• **GIVEN ENTRIES**
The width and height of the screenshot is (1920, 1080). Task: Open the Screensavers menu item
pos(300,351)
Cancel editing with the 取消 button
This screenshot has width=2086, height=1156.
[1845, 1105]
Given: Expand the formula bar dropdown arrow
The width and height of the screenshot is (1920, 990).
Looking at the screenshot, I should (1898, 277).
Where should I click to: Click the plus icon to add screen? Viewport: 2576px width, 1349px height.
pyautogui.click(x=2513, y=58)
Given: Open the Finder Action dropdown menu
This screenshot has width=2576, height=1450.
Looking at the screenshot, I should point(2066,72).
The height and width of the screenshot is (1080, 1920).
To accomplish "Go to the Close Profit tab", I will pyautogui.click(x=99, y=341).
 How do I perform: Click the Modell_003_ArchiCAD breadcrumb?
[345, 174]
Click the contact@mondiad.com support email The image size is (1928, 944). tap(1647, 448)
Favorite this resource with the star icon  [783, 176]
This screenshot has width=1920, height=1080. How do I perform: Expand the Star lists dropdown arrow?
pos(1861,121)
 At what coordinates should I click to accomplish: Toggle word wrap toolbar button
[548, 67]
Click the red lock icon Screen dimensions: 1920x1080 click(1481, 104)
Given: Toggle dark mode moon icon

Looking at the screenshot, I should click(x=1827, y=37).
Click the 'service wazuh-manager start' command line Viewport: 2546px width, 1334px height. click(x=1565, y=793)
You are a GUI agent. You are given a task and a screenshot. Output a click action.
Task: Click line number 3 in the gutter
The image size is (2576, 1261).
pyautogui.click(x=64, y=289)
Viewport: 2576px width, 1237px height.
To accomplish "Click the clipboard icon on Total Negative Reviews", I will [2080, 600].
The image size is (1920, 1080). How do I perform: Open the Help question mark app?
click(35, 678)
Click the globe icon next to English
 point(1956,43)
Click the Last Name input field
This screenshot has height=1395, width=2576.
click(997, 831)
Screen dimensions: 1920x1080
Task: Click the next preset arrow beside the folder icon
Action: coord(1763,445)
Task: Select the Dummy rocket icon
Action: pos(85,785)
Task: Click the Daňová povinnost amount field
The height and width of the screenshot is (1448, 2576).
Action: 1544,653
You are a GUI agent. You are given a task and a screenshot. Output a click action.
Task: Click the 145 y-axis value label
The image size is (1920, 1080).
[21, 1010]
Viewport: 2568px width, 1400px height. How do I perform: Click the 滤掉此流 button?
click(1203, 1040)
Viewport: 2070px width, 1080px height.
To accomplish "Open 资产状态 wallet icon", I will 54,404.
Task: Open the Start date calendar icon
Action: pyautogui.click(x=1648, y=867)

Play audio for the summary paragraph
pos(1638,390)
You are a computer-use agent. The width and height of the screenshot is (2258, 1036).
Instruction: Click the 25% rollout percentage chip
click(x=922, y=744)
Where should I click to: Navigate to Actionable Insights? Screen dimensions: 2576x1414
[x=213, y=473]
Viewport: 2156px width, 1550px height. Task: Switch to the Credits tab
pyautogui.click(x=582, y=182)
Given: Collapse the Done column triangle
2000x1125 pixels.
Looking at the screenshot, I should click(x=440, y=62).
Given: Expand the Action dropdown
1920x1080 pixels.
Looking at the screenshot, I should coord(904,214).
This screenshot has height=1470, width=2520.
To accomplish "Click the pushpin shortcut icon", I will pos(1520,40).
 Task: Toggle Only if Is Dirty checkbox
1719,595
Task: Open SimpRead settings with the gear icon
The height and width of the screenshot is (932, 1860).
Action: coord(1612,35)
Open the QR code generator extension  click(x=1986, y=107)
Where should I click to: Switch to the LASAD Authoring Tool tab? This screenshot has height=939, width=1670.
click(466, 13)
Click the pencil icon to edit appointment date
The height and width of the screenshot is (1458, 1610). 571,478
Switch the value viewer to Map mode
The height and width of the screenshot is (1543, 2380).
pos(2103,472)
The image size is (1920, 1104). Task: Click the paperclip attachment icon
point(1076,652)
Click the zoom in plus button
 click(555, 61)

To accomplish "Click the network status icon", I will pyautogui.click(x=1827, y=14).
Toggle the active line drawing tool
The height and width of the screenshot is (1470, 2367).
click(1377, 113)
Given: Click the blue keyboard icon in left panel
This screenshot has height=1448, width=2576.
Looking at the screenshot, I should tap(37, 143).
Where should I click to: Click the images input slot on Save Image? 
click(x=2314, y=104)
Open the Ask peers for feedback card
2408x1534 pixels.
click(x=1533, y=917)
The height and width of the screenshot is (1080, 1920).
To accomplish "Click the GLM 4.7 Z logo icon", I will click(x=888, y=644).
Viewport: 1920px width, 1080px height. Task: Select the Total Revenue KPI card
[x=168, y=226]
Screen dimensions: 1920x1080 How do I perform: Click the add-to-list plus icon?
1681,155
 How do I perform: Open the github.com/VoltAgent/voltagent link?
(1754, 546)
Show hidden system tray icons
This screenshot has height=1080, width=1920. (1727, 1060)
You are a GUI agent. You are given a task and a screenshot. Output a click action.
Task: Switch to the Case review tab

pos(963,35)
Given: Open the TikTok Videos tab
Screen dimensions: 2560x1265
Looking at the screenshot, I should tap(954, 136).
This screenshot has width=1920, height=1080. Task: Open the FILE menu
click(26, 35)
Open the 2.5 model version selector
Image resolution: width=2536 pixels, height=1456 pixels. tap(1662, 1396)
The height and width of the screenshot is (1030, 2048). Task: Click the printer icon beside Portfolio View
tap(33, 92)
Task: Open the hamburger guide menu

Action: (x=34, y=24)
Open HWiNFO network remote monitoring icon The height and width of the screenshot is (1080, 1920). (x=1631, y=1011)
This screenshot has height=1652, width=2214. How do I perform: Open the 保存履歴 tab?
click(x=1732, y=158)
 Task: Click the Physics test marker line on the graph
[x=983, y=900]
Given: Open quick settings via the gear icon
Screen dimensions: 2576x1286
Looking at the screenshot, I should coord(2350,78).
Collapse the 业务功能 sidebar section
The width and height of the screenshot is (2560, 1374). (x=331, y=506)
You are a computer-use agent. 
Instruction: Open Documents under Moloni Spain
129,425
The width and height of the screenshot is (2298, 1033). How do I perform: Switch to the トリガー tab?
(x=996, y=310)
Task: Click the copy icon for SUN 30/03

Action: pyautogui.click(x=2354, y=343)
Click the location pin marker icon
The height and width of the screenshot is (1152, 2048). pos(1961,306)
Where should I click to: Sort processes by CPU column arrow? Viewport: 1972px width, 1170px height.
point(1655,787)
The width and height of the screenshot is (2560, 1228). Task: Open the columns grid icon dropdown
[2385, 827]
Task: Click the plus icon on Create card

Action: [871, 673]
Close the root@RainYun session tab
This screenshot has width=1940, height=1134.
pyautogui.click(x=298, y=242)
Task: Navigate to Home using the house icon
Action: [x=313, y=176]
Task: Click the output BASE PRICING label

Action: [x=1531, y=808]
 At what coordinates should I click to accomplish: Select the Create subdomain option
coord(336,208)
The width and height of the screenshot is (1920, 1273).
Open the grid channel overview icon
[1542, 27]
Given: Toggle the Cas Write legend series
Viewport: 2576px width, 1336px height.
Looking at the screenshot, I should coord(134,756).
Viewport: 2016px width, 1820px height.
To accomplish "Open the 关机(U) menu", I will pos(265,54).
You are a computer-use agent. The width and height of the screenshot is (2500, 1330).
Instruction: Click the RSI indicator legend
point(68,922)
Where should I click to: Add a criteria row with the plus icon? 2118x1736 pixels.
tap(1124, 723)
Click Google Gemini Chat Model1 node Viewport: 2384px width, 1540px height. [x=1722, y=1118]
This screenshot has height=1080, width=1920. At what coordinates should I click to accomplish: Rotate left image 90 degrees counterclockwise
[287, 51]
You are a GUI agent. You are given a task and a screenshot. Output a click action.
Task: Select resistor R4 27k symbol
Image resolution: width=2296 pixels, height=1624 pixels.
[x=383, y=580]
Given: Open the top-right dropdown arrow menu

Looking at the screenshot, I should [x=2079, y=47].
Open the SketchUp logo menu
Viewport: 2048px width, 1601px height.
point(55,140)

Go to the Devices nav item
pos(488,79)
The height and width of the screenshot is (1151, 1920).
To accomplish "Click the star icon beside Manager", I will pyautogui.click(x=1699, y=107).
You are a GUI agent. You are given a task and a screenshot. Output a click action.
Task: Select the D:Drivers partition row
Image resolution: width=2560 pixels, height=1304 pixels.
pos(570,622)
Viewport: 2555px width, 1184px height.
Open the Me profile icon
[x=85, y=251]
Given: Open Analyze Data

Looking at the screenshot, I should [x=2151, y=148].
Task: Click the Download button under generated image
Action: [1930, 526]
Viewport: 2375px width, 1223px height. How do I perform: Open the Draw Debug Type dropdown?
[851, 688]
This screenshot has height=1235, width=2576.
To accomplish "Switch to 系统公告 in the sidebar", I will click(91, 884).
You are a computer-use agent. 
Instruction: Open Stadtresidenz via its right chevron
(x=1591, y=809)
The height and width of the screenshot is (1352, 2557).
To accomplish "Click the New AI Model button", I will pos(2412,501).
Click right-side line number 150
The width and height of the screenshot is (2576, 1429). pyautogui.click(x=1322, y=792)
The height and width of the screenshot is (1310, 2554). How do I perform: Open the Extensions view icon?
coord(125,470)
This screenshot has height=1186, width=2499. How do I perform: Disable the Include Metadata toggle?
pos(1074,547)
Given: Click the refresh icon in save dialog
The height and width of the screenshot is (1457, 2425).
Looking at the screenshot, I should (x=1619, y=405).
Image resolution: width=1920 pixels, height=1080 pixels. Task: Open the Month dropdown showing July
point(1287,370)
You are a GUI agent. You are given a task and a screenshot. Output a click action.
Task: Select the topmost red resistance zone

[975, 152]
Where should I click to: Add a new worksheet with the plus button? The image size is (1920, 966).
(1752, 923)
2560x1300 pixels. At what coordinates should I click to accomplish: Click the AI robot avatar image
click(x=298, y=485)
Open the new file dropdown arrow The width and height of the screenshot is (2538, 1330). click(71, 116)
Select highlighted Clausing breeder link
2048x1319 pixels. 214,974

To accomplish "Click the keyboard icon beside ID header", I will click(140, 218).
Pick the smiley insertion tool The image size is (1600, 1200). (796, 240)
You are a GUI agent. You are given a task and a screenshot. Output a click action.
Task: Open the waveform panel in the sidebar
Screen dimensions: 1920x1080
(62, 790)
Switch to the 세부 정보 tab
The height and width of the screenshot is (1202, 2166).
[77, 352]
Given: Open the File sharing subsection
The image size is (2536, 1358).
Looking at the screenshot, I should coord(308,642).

• **EXERCISE BRIEF**
An exact, complete copy of the lines above from the one with "The image size is (1920, 1080). How" through the one with "Task: Click the Daňová povinnost amount field" is the whole answer.

• **RESULT OF THE EXERCISE**
The image size is (1920, 1080). How do I perform: Open the Help question mark app?
click(35, 678)
Click the globe icon next to English
 point(1956,43)
Click the Last Name input field
This screenshot has height=1395, width=2576.
click(997, 831)
Screen dimensions: 1920x1080
Task: Click the next preset arrow beside the folder icon
Action: coord(1763,445)
Task: Select the Dummy rocket icon
Action: pos(85,785)
Task: Click the Daňová povinnost amount field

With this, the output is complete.